Forward Head Posture (Anterior Carriage)
by Jiwon Bae, DC, L.AC
We’ve been seeing more and more patients with forward head posture – what we often call “anterior carriage.”
This happens when the head shifts forward compared to the shoulders. Even just one inch forward adds about 10 extra pounds of load on your neck and upper back muscles. Imagine holding a bowling ball out in front of you all day – that’s what your neck is doing!
Causes
When the head stays forward for hours (computer, phone, driving), several things happen:
- Neck muscles like the upper traps, levator scapulae, and suboccipitals tighten up to hold the head up
- The mid-back muscles get tired from being overstretched
- Over time, this imbalance can cause tension headaches, shoulder pain, and even tingling or numbness in the arms
Symptoms
You might notice:
- Stiffness at the base of the skull
- Shoulder and neck tension that won’t go away
- Pain when turning your head
- Fatigue, difficulty focusing, or feeling “heavy” in the head
At-Home Exercises
The good news is there’s a lot we can do to help.
At our clinic, we focus on:
- Acupuncture – relaxes tight muscles, improves blood flow, calms the nervous system
- Cupping therapy – helps release muscle tension and improve circulation
Spa Treatments
Here are a few simple tips you can try at home or work:
- Take micro-breaks every 30–40 minutes if you work at a desk
- Do gentle chin tucks (like making a double chin) to activate deep neck muscles
- Add chest stretches to open up the front of the body and reduce rounded shoulders
- Check your screen height – your monitor should be at eye level so you’re not looking down all day
Posture problems are much easier to fix early.

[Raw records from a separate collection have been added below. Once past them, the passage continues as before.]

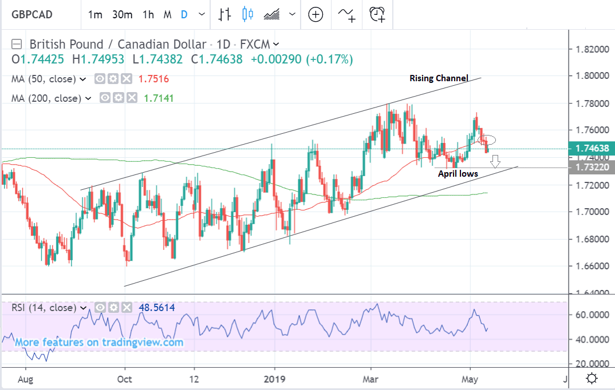Open the Indicators icon with wave line
This screenshot has width=615, height=390.
[346, 14]
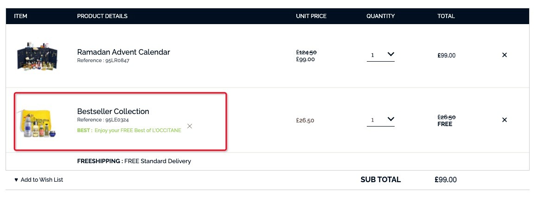Click the PRODUCT DETAILS column header
Screen dimensions: 537x197
102,16
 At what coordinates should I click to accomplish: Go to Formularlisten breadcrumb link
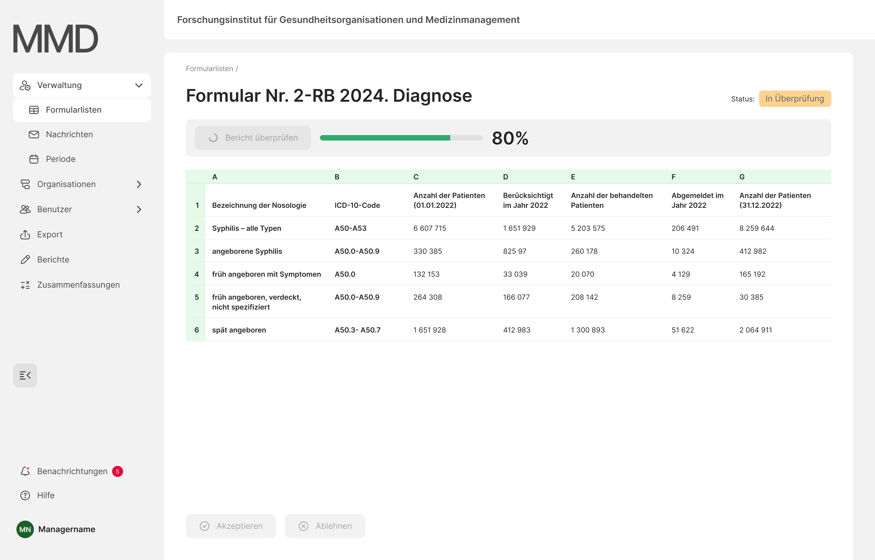[x=209, y=69]
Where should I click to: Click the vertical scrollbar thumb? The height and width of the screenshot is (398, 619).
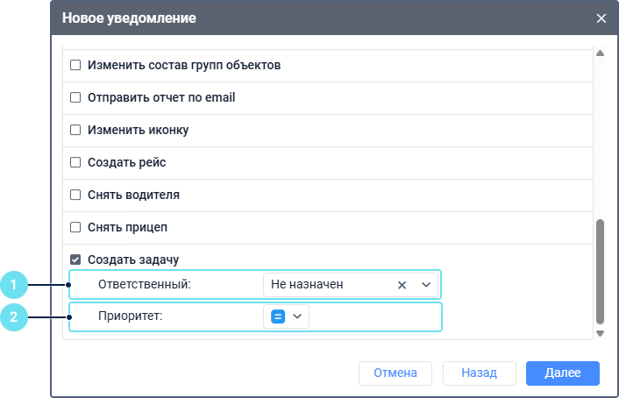[x=601, y=272]
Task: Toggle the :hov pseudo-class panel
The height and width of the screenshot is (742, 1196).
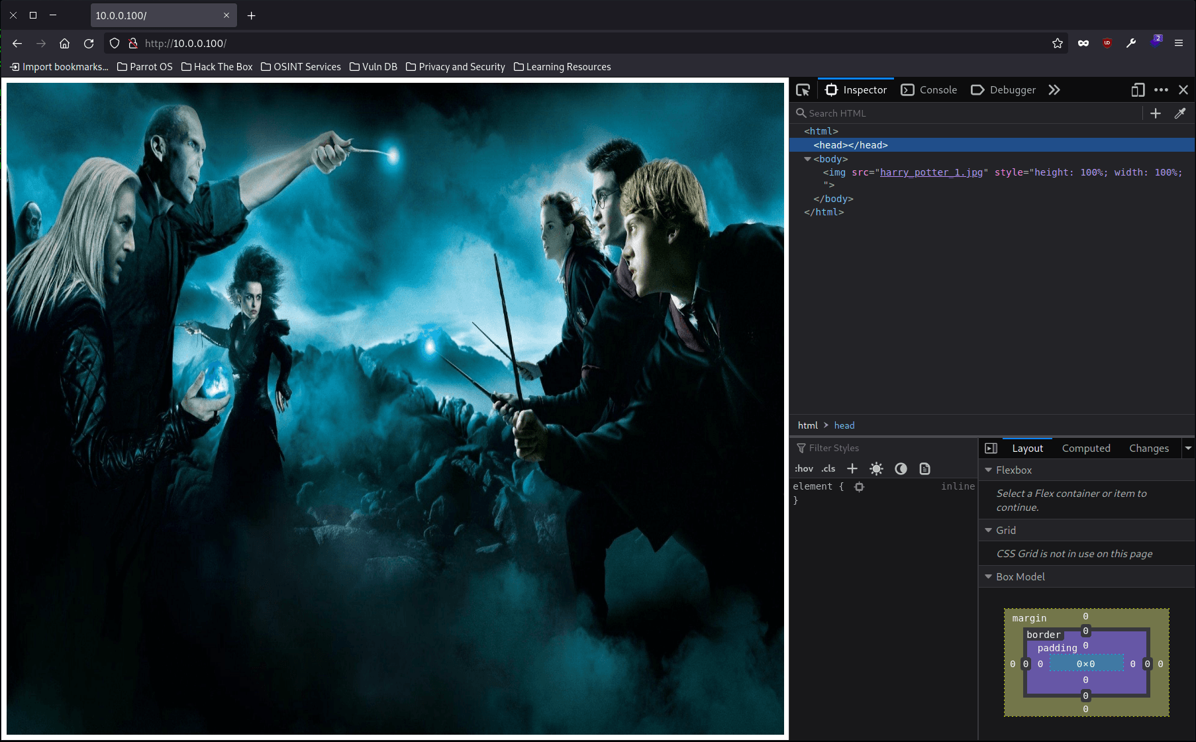Action: coord(804,468)
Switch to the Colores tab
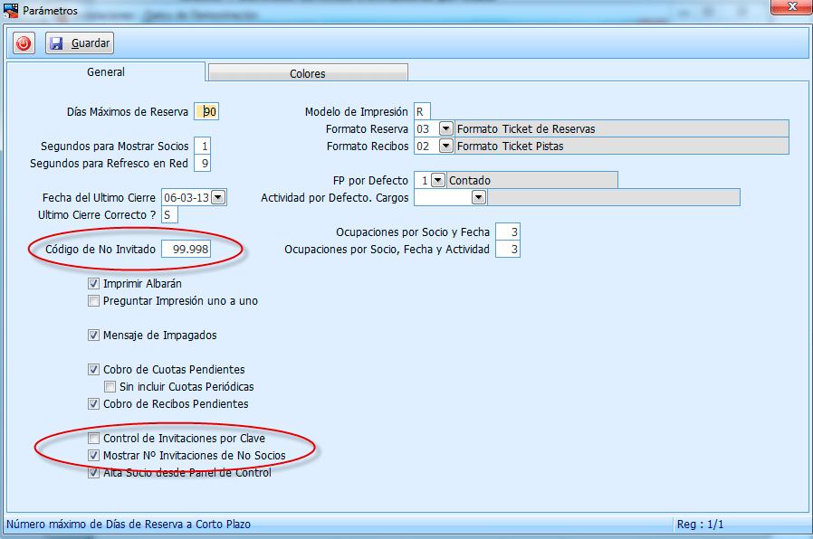The height and width of the screenshot is (539, 813). (307, 73)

If you’ve been feeling stiff, achy, or notice your head creeping forward in pictures, this is a great time to start working on it.

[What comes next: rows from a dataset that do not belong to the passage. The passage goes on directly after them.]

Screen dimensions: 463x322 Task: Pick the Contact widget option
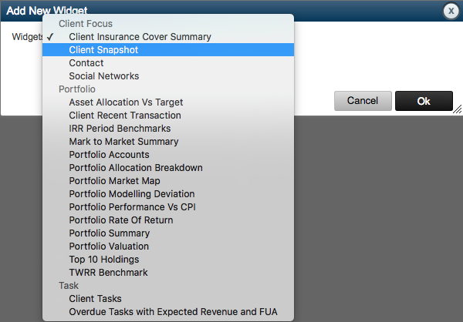tap(86, 63)
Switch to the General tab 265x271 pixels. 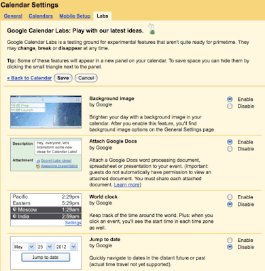pyautogui.click(x=13, y=16)
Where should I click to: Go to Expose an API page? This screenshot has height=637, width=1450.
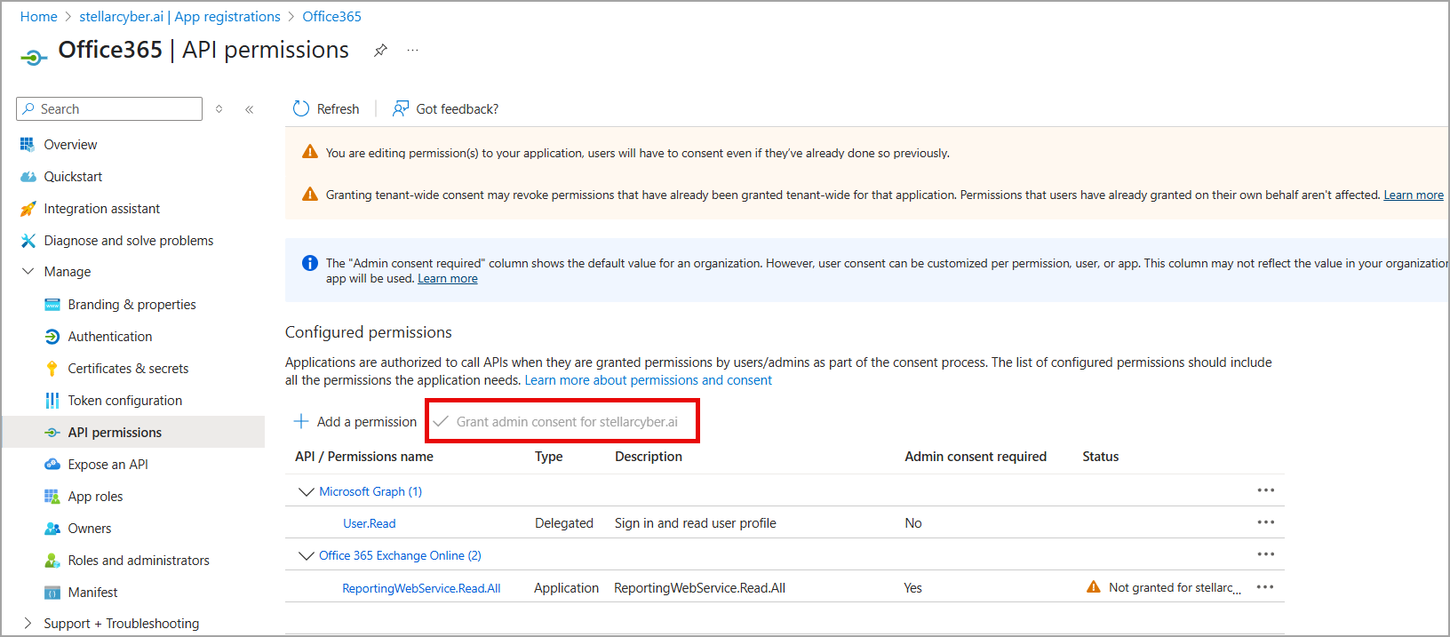click(108, 465)
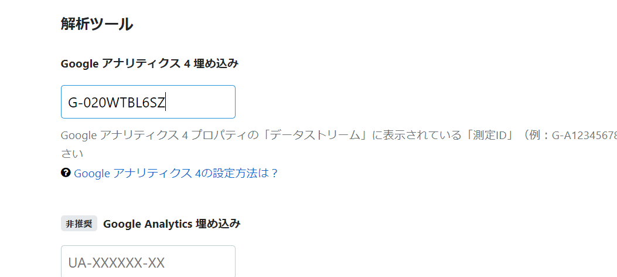
Task: Click the 非推奨 deprecated badge
Action: coord(79,224)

See you at your next visit, and let us know if you’d like us to check your posture during treatment – we’re happy to guide you.
Questions & Answers About Forward Head Posture (Anterior Carriage)
What causes forward head posture?
Long periods of screen time, phone use, or driving can nudge the head forward, tightening upper-neck muscles while over stretching mid-back support—creating a cycle of tension and fatigue.
What symptoms should I look for?
Stiffness at the base of the skull, persistent neck/shoulder tightness, pain when turning the head, tension headaches, and sometimes tingling or numbness into the arms.
What can I do at home to help?
Take micro-breaks every 30–40 minutes, perform gentle chin tucks, add chest-opening stretches, and position screens at eye level to avoid looking down for long periods.
How can your clinic help?
We use acupuncture to relax tight areas and calm the nervous system, and cupping therapy to release myofascial tension and improve circulation—plus personalized guidance to retrain posture safely. (Wellness information only; not a substitute for medical care.)